Langkah ini dimaksudkan untuk membantu tertanggung mengidentifikasi, menganalisis, dan memitigasi risiko secara komprehensif sehingga ketahanan dan daya saing usaha meningkat.

Sekretaris Perusahaan Asuransi Jasindo, Brellian Gema Widayana, menyatakan bahwa RMP merupakan transformasi model bisnis perusahaan untuk merespons kebutuhan dunia usaha yang terus berkembang.

“Risiko saat ini semakin kompleks sehingga membutuhkan pendekatan yang lebih proaktif. Melalui Risk Management Partnership, kami tidak hanya menyediakan perlindungan melalui polis, tetapi juga mendampingi tertanggung dalam mengidentifikasi, menganalisis, hingga memitigasi risiko agar potensi kerugian dapat diminimalkan,” ujar Brellian.

Perluasan Peran dan Sektor Terdampak

Dengan RMP, peran asuransi bergeser dari sekadar melindungi aset menjadi penguat ketahanan bisnis (business resilience) dan peningkatan daya saing sektor riil.

Pendekatan ini diklaim memberi kontribusi pada pengembangan berbagai sektor strategis nasional, termasuk industri, kelautan, manufaktur, infrastruktur, logistik, perdagangan dan distribusi, pariwisata, serta transportasi.

Asuransi Jasindo juga menyatakan komitmen pemberian perlindungan di sektor-sektor strategis pada 2025 sebagai bagian dukungan terhadap pertumbuhan ekonomi nasional.

Transformasi Operasional dan Tata Kelola

Perusahaan menggenjot transformasi operasional melalui peningkatan kualitas layanan dan penguatan tata kelola untuk mendukung implementasi RMP.

Upaya yang dilakukan mencakup percepatan proses klaim agar lebih transparan dan akuntabel, pembentukan tim taktis lintas fungsi untuk klaim bernilai besar, serta perbaikan proses bisnis yang berorientasi pada kepuasan pelanggan dan kesehatan portofolio.

Di bidang tata kelola, Asuransi Jasindo menekankan penerapan Good Corporate Governance dan penguatan manajemen risiko melalui peningkatan efektivitas pengendalian internal, pengawasan, serta penyempurnaan proses berdasarkan prinsip kehati-hatian.

Perusahaan menyatakan bahwa rekomendasi dari regulator dan pemangku kepentingan ditindaklanjuti sebagai bagian dari komitmen perbaikan berkelanjutan.

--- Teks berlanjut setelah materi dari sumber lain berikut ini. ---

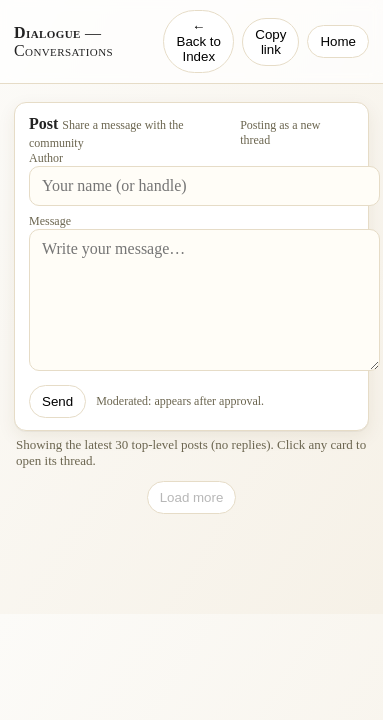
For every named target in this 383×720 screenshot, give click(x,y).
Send (57, 401)
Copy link (270, 42)
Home (338, 41)
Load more (192, 497)
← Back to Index (199, 41)
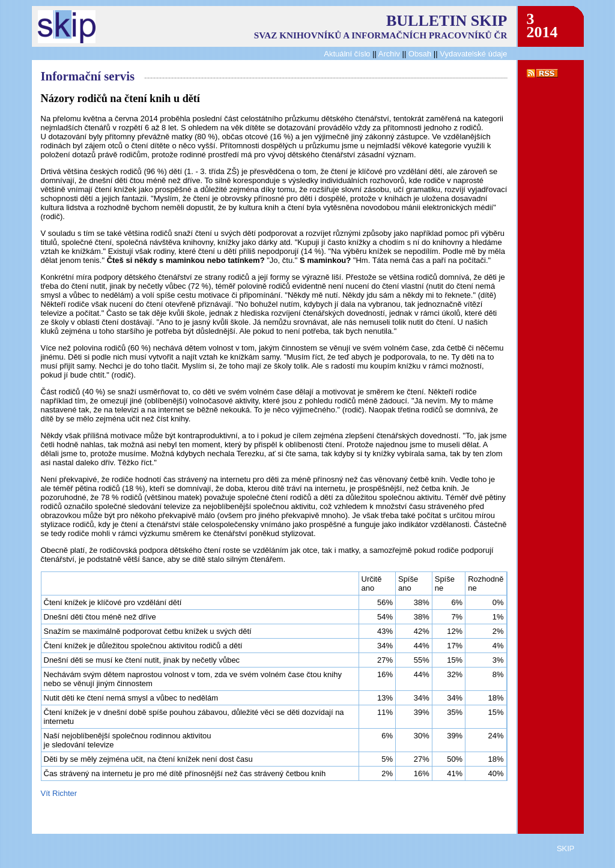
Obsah (421, 53)
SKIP (566, 848)
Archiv (389, 53)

Kaitan Dengan Agenda Nasional dan Konsolidasi BUMN

Inisiatif Risk Management Partnership dinilai sejalan dengan Asta Cita Presiden dan Wakil Presiden, khususnya dalam memperkuat sektor strategis, meningkatkan perlindungan bagi dunia usaha, serta mendorong literasi dan budaya sadar risiko.

Penguatan kapabilitas manajemen risiko juga disebut menjadi modal strategis Asuransi Jasindo dalam mendukung agenda konsolidasi BUMN sektor asuransi yang diinisiasi Danantara Indonesia.

Sebagai bagian dari Indonesia Financial Group (IFG), Asuransi Jasindo menyatakan komitmen memperkuat fondasi bisnis, meningkatkan layanan, dan menghadirkan solusi manajemen risiko adaptif untuk mendukung ekosistem asuransi nasional yang lebih kuat dan kompetitif.

“Kepercayaan merupakan aset terpenting dalam industri asuransi. Karena itu, kami akan terus memperkuat kualitas layanan, tata kelola perusahaan, dan kapabilitas manajemen risiko agar dapat memberikan perlindungan yang lebih bernilai bagi masyarakat dan dunia usaha,” kata Brellian.

Brellian menambahkan bahwa dengan Risk Management Partnership, Asuransi Jasindo optimistis dapat menjadi mitra strategis yang tidak hanya melindungi aset, tetapi juga memperkuat ketahanan bisnis dan mendukung pembangunan ekonomi nasional, termasuk melalui penguatan ekosistem BUMN asuransi bersama Danantara Indonesia.